There are some future steps proposed by the National Institute for Health and Clinical Excellence and other specialists. They believe that the Ofcom can use these steps as an outline for further actions. Firstly, their main mistake is considered only on the advertisement in programs aimed directly for children. But, in fact, children watch much more TV content than is commonly considered “youth” information. Therefore, they are still exposed to the HFSS advertisement throughout the day. As a solution, the National Institute for Health and Clinical Excellence advises to ban all the HFSS adds before 9 PM. They believe, on the basis of evidence that such regulation will decrease the exposure of children to HFSS advertisement by no less than 80 percent (Cutting children’s exposure to unhealthy food 2011).

Conclusion

Obesity has become a great problem for the Western civilization in the 21st century. Not only more and more adults become overweight, but also children are constantly gaining additional weight. The United Kingdom has one of the highest childhood obesity rates in Europe, and the percentage of overweight children is constantly growing. In the future these children will turn into very unhealthy adults with high chances of coronary diseases, diabetes, and a number of other obesity-related illnesses (Freedman et. al. 2003). As a result, the United Kingdom is currently growing and unhealthy generation.

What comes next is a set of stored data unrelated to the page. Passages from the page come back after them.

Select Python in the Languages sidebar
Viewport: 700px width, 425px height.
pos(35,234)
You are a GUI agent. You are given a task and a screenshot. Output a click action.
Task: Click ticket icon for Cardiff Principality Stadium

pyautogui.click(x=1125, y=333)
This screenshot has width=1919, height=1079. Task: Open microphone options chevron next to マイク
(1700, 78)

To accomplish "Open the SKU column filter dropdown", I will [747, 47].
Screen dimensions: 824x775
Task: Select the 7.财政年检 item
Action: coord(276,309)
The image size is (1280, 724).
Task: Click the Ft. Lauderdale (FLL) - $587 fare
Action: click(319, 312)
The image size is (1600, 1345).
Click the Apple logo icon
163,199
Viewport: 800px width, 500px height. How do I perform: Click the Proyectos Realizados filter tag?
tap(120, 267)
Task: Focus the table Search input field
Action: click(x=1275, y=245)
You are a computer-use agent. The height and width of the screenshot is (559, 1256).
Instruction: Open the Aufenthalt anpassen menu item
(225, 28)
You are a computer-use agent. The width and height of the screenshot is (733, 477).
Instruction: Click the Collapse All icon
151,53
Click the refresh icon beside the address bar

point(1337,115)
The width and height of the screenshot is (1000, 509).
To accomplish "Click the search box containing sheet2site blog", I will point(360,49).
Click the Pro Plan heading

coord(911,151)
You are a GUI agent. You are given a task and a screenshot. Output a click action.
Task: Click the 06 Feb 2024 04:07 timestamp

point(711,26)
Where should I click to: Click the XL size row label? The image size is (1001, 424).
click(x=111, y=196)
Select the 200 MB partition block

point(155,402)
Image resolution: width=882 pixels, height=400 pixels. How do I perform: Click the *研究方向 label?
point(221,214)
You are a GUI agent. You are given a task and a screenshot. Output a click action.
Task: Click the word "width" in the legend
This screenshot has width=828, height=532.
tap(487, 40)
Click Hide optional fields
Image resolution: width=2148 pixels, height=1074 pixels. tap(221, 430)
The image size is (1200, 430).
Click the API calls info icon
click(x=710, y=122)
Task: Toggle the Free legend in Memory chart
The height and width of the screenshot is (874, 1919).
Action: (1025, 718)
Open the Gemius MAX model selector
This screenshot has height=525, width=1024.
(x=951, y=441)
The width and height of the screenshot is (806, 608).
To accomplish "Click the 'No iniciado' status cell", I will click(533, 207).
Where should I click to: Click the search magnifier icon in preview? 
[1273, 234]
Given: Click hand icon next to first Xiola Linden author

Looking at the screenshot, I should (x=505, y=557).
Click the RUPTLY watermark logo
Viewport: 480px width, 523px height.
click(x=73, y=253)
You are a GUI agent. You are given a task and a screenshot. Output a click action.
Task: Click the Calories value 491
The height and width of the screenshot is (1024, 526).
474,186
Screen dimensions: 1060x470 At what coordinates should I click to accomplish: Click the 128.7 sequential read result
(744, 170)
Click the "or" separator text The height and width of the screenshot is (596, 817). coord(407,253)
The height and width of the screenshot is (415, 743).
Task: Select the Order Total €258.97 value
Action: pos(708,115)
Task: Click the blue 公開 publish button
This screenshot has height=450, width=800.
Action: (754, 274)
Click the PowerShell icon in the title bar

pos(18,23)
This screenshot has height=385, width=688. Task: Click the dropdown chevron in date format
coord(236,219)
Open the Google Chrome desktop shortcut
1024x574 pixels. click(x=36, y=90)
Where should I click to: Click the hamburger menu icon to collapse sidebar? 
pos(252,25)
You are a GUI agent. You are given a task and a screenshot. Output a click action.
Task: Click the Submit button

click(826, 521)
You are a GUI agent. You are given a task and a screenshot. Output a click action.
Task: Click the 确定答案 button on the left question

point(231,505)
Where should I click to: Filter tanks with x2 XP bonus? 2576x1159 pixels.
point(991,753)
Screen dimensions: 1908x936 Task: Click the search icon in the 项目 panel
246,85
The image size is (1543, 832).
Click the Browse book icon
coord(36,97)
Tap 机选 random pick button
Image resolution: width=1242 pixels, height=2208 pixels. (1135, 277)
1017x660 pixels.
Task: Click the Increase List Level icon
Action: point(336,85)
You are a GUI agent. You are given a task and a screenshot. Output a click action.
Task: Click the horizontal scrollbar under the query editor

There is no simple explanation why the population is getting more and more overweight. Two main factors are defined for childhood obesity: fast foods that form a major part of the diet of modern children and TV and Internet, which have become the new form of immobile recreation. Thus all the energy gained from food is not spent^ which and leads to obesity. But there are many more factors that influence childhood obesity: social status of the family, parents’ eating habits, the creation of ‘children’s food’, meals consumed in school, etc. Put together these factors form a basis for the rapid development of childhood obesity.

The legislation of the United Kingdom is very complex, as on one hand it is a federation that consists of different countries with their own legislation, but on the other hand it is a part of the larger European Union.  Therefore, the UK legislation consists on multiple levels, although some of the issues can be covered nation-wide.

This paper focused on the legislation in the sphere of media, which is one of the nation-wide spheres. The advertisement of fast foods and HFSS foods has been limited in the UK back in 2007. Currently these advertisements are not allowed during the programs for youth aged up to 15, they are also prohibited on channels for children. Despite the fact that it is the most strict advertisement legislation in the Western World, studies show that it does not have significant results. In order to decrease the consumption of fast food and thus – obesity levels, HFSS advertisement requires stricter regulations.